Quizás la razón por la que desprecio la acción es simplemente ésta: porque deseo que todas las acciones, incluso la más insignificante, tengan un sentido universal, que proyecten su sombra de una manera muy particular y que cubran al mismo tiempo el ciclo y la tierra. Sin embargo, el hacer real del hombre se ha atomizado, y tienen que chocar violentamente unos contra otros para que se den cuenta de que cada uno de ellos hace algo. ¡Qué vacío el que hay entre ellos! ¡Qué grandes humillaciones! ¡De qué manera rugen todos! Les calientan desde fuera y cada vez rugen y se agitan con mayor violencia.

Su primer mandamiento es: actúa, lo que hagan es casi indiferente. Uno pensaría que es la mano, que se ha convertido en un ser furioso, la que les empuja de una acción a otra; y lo cierto es que los pies cuentan cada vez menos. Podríamos mandarles cortar las manos a todos a un tiempo; pero es de temer que entonces apretaran botones con la nariz, botones no menos peligrosos. Actúan y lo que hacen no es nada, y porque no es nada es malo. Bien es verdad que cuenta con una vida corta, pero para ellos ni siquiera el momento es sagrado. Por una acción entregan la vida de cualquier persona y a menudo la suya propia. Son los papagayos de los dioses y se reúnen con ellos para hablar de acciones; siempre hay una u otra que les gusta a los dioses; la que más, matar. Del ritual del sacrificio ha nacido, dicen, toda la literatura sapiencial, y de este modo la sabiduría misma sería hija de la acción. Hay muchos de ellos que creen en esto y para muchos más todavía, la guerra ha ocupado el lugar del sacrificio; la masacre es más costosa y dura más tiempo. Es muy posible que ya no haya manera de separar la acción del matar y si la Tierra no quiere sucumbir de un modo esplendoroso, los hombres deberían perder por completo la costumbre de actuar. Oh, si, al fin, con las piernas cruzadas, estuvieran sentados delante de sus casas derruidas, misteriosamente alimentados del aire que respiran y de sueños; lo único que les haría mover un dedo sería una mosca a la que ahuyentarían porque les molestaría su diligencia y su asiduidad, que les recordaría viejos tiempos superados, vergonzosos, los tiempos de los átomos y de la acción.

EXTRACTO DE DATOS —
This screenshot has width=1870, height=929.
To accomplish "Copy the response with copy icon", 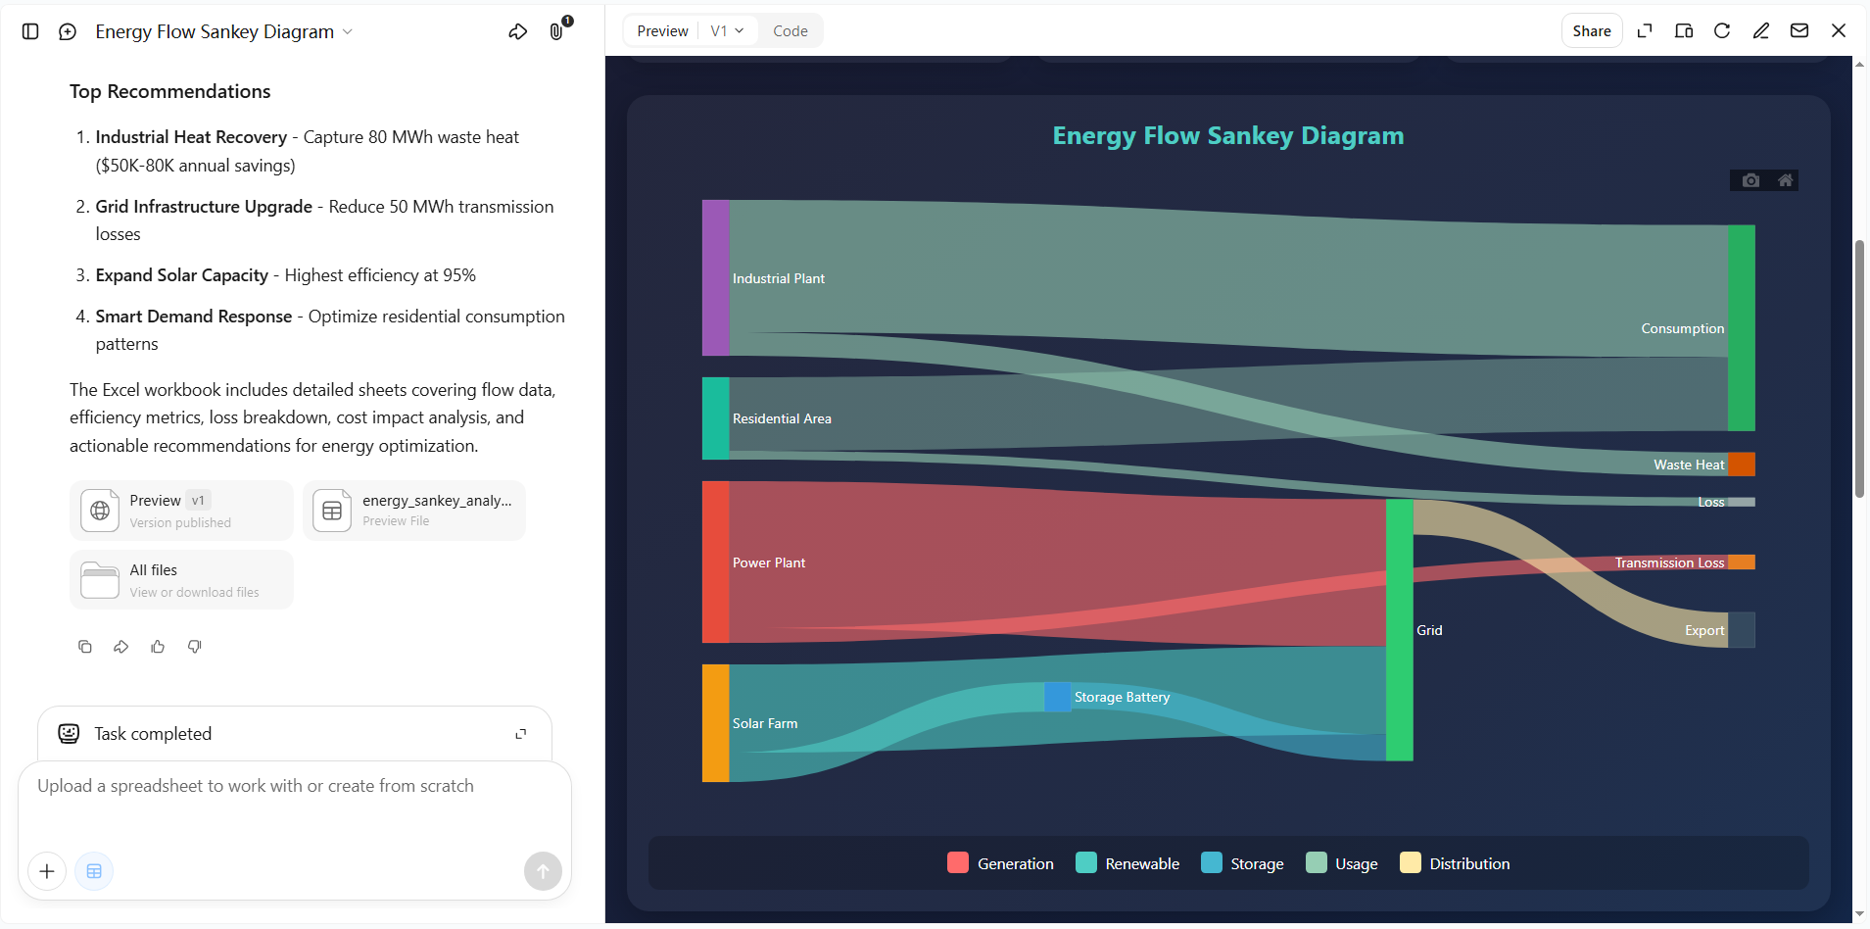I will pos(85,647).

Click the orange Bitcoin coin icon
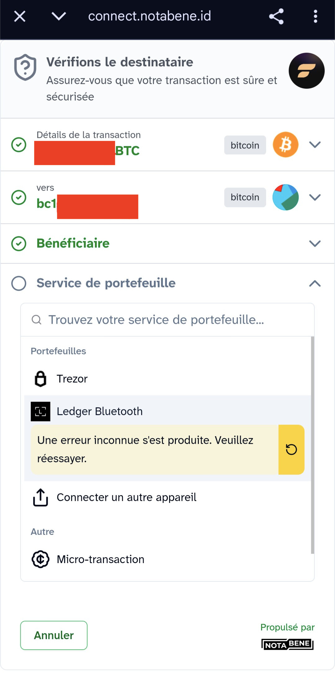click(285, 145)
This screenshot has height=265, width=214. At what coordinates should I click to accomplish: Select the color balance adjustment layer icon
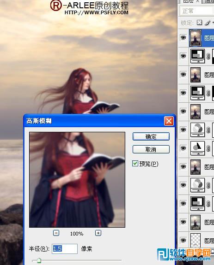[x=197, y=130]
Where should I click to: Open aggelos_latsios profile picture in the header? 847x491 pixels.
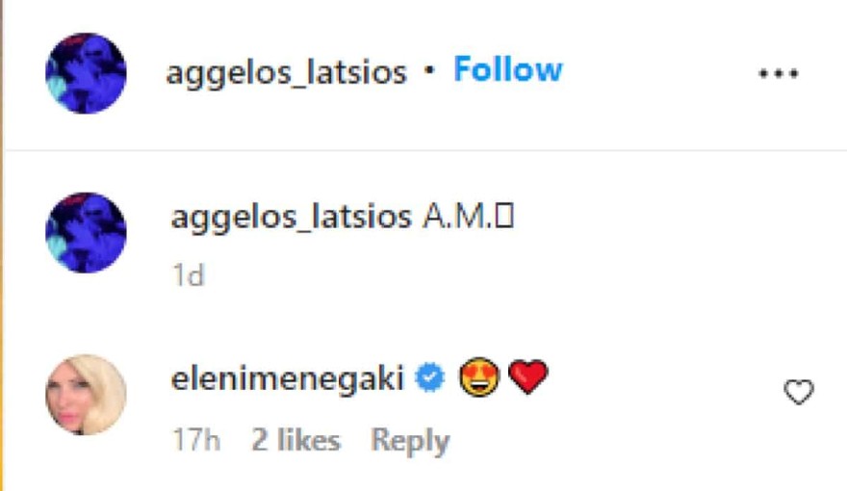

CONSIGNA —
Responde brevemente a partir del texto sobre la acción:
(a) ¿Cuál es el primer mandamiento que se enuncia?
(b) ¿Con qué parte del cuerpo se teme que aprieten botones si se les cortan las manos?
(c) ¿Cuál es la acción que más les gusta a los dioses?

RESPUESTA —
(a) Actúa, lo que hagan es casi indiferente.
(b) Con la nariz.
(c) Matar.